Back to the market near the Golden Temple, Kulfi sellers abound. Very near to the Golden Temple complex are numerous Punjabi food joints and International takeaway restaurants like McDonald’s and Subway. There is a Café Coffee Day. This coffee chain seems to have acquired a curse for bad service which I have encountered in Mumbai, Panchkula, Amritsar, Lajpat Nagar New Delhi and a Mall in Gurgaon.
People and things bang into you while you shop for souvenirs near the Temple. You have to have a very tolerant and Punjabi attitude to maintain your place on the road. Families and religious jathas march past you in endless batches. All wear turbans, choonis or head covering handkerchiefs. You cannot enter the precincts of the temple with your head uncovered. Also you have to deposit your shoes or sandals at the Joda Ghar (Shoe House). Volunteers man this shoe Inn for 24 hours a day.

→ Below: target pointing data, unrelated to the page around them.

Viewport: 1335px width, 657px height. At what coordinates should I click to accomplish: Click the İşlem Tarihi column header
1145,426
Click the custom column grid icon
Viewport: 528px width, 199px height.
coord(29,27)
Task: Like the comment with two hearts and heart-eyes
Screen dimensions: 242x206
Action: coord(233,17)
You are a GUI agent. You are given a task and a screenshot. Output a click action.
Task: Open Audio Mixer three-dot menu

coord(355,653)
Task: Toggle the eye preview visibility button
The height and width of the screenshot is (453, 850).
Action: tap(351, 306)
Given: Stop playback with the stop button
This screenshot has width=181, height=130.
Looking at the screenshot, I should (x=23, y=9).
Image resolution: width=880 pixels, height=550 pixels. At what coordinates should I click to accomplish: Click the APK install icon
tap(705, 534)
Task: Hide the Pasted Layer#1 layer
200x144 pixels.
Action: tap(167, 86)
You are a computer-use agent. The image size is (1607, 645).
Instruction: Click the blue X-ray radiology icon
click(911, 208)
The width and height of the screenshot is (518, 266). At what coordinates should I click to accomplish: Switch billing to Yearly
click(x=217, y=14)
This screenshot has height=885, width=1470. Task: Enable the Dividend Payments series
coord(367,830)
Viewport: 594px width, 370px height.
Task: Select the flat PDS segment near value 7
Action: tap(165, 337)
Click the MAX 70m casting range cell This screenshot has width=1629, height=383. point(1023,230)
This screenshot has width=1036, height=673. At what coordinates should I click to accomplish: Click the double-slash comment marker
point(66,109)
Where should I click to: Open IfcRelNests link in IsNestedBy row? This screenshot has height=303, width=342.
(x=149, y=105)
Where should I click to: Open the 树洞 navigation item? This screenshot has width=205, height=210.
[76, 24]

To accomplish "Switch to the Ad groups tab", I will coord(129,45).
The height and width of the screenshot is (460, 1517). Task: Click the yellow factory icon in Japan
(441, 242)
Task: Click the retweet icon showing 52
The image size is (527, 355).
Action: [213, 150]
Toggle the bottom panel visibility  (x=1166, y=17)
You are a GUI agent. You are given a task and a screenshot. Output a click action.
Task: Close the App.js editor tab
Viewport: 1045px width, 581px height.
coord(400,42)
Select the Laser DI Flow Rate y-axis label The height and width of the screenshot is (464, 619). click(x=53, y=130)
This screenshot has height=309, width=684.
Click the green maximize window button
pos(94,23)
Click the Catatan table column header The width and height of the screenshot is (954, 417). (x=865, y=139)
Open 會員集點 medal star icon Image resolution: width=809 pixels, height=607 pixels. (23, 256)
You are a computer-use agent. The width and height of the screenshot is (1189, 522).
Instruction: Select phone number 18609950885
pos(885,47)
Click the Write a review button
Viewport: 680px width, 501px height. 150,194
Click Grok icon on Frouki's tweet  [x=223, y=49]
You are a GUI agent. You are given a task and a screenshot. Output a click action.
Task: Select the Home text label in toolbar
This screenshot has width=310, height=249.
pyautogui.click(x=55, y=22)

It is a very efficient system where you are given a metal or plastic token for reclaiming your shoes later after your Darshan.
We took the electric rickshaw on our way back to the Railway Station. It was a smoother and calmer ride than that in the fiery and aggressive auto-rickshaw. We soon parked ourselves in our designated seats and proceeded home with a religious glow in our rejuvenated soul.